Zebrafish Nagie oko (Nok) is a member of the conserved Stardust (Sdt)/protein associated with Lin7 subfamily member-1 (Pals1)/Mpp5 family of MAGUK proteins (Tepass and Knust, 1993; Kamberov et al., 2000; Hong et al., 2001; Bachmann et al., 2001). In addition to PDZ, SH3, 4.1 and GUK domains, Nok contains the evolutionarily conserved region 1 (ECR1) domain and a bipartite L27 domain (Fig. 1). Several of these domains have been shown to mediate direct binding to other cell-polarity proteins. Association with the transmembrane protein Crumbs (Crb) at the subapical region of Drosophila embryonic epithelia or at tight junctions of vertebrate epithelia is mediated through the PDZ domains of Sdt and Pals1 proteins (Bachmann et al., 2001; Hong et al., 2001; Roh et al., 2002; Hurd et al., 2003) (Fig. 1). The more N-terminal L27 domain (L27N) has been shown to mediate binding to Patj, another protein that associates with murine Pals1 at the tight junction (Roh et al., 2002), whereas the more C-terminal L27 (L27C) domain mediates binding to Lin-7 (Doerks et al., 2000). The Pals1 ECR1 domain is required for interaction with the PDZ domain of Par6 (Wang et al., 2004). However, interaction between the Pals1 ECR1 domain with Par6 is not essential for the maintenance of epithelial polarity within mammalian Madin Darby canine kidney (MDCK) epithelial cells (Wang et al., 2007).

In zebrafish, the nok, heart and soul (has)/prkci, and oko meduzy (ome)/crb2a mutations affect maintenance of cell polarity and epithelial integrity within the neural retina and the retinal pigmented epithelium (RPE) (Malicki and Driever, 1999; Wei and Malicki, 2002; Horne-Badovinac et al., 2001; Peterson et al., 2001; Omori and Malicki, 2006). In addition, nok and has/prkci regulate myocardial cell polarity, adhesion and cell-shape changes, which contribute to heart morphogenesis (Yelon et al., 1999; Horne-Badovinac et al., 2001; Peterson et al., 2001; Trinh et al., 2005; Rohr et al., 2006; Rohr et al., 2008). Phenotypic similarities between these mutants support the genetic and biochemical evidence from other systems for a direct interaction between the Crb-Nok and Par6-aPKC protein complexes.

Here, we functionally test the role of specific protein-protein interaction domains of Nok during zebrafish embryonic development.
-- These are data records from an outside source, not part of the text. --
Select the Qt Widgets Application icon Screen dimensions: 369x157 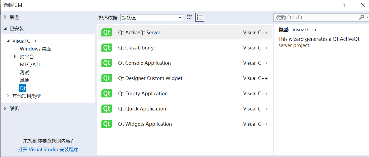(x=107, y=124)
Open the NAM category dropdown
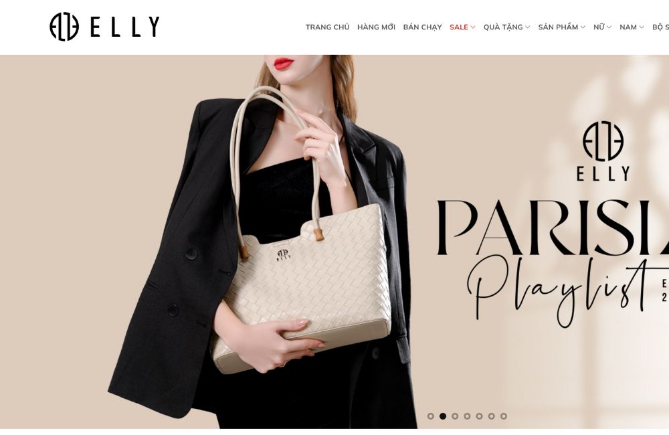This screenshot has height=435, width=669. click(x=632, y=27)
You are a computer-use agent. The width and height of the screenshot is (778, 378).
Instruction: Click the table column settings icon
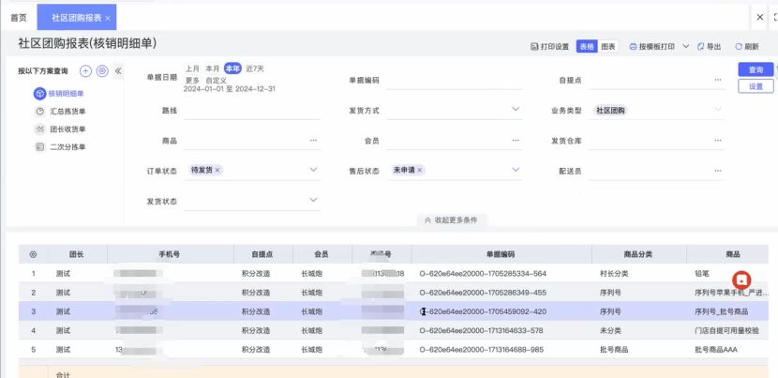pyautogui.click(x=34, y=254)
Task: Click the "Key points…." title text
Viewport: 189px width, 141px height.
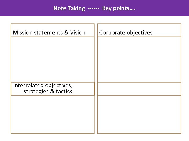Action: (119, 8)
Tissue-specific differences in the ability of different Nok deletion proteins to rescue epithelial polarity defects suggest varying compositions and changing protein-protein interactions between components of the Crb-Nok and the Par6-aPKC complex during the embryonic development of zebrafish.
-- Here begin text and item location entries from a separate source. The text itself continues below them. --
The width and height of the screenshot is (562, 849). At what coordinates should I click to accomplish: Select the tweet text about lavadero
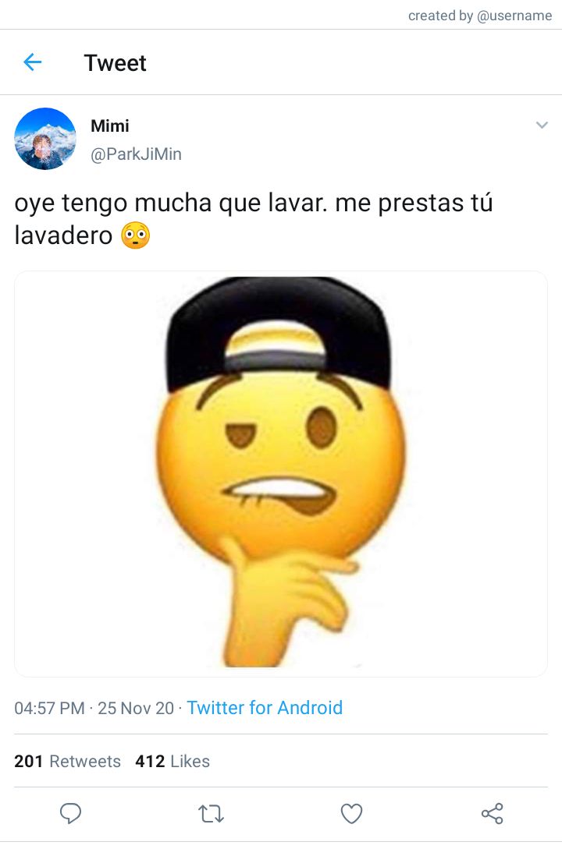click(254, 219)
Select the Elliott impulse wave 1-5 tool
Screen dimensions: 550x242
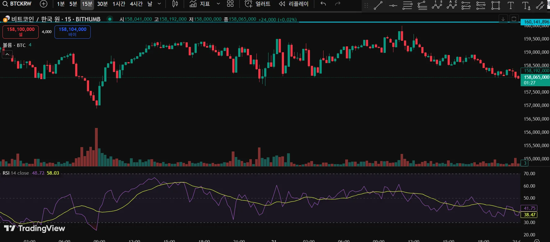437,5
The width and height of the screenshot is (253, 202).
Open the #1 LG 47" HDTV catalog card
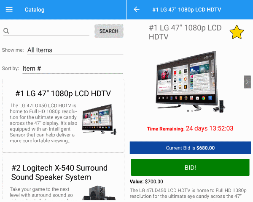coord(63,116)
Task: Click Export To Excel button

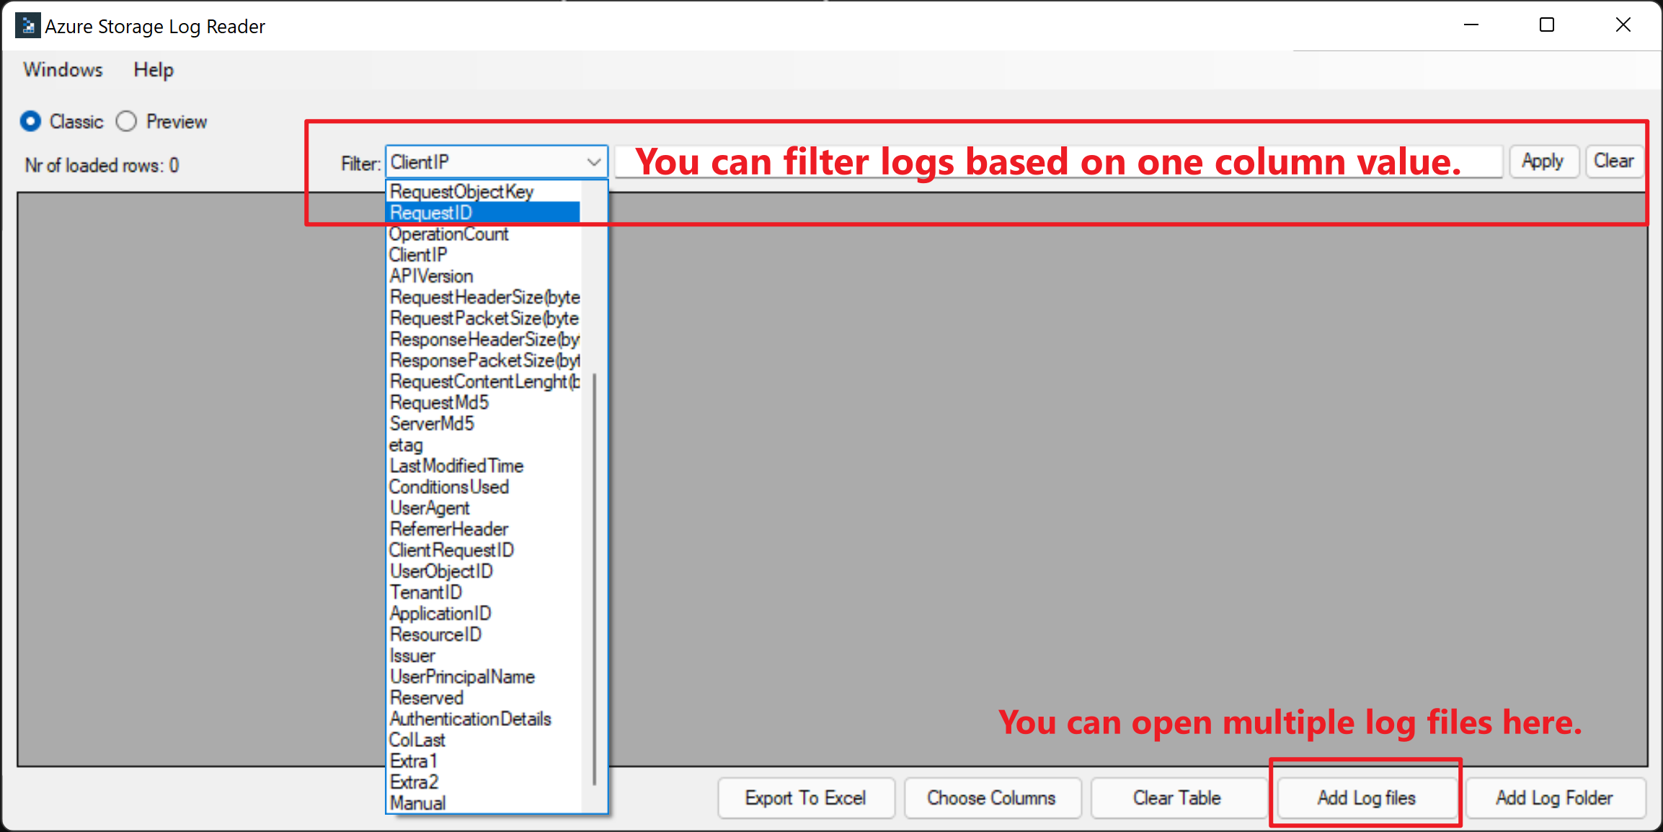Action: coord(806,797)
The complex epithelial phenotypes of nok mutants prompted us to systematically test the requirement of individual Nok protein-protein interaction domains in mediating the correct polarization and maintenance of different developing epithelia, including the squamous monolayered RPE surrounding the neural retina, the myocardium and the neural retina. To this end, we generated a series of deletion constructs that encode truncated and Myc-tagged versions of the wild-type (WT) protein (Fig. 1A; see Materials and Methods). Genetic rescue experiments were performed in the nok^s305 or nok^m520 null mutant backgrounds, or in nok morpholino antisense oligonucleotide (MO^nok) injected embryos that were co-injected with MO^p53 to suppress the major off-target effects of morpholinos mediated through p53 activation (Nasevicius and Ekker, 2000; Langheinrich et al., 2002; Robu et al., 2007). The nok^s305 or nok^m520 mutations cause a complete loss or a C-terminal truncation of the GUK domain, respectively, and only severely reduced levels of mutant protein can be detected (Wei and Malicki, 2002; Rohr et al., 2006) (Xiangyun Wei, University of Pittsburgh, PA, personal communication). To control for efficient expression of Nok deletion proteins at 32 hours post fertilization (hpf), protein levels were detected by western blotting of embryonic extracts and probing with an anti-Myc antibody (Fig. 1B).

To compare the phenotypic consequences of expressing different Nok deletion proteins in nok^s305 or nok^m520 mutants compared with their expression in nok morphants, we analyzed the different mutant/morphant phenotypes and could not detect differences (see below). Therefore, neither nok^s305 nor nok^m520 provide rescue activity in the context of complementation assays when injected with mRNA encoding Nok deletions.

Consistent with a function in apical-basal cell polarity, complete loss of nok causes a severe curvature of the body and disruption of central portions of the RPE which leaves most of the retina without pigmented cells (Fig. 2D). Injection of His-Myc-tagged nok^wt mRNA into nok^m520 mutant embryos complemented the severely disrupted and patchy RPE phenotype (n=31/31 rescued embryos) and curved body form (n=24/31 rescued embryos; Fig. 2B,H). For evaluating the efficacy of the RPE rescue, we only defined embryos as rescued in which the retina was entirely covered by pigment cells as observed in the WT.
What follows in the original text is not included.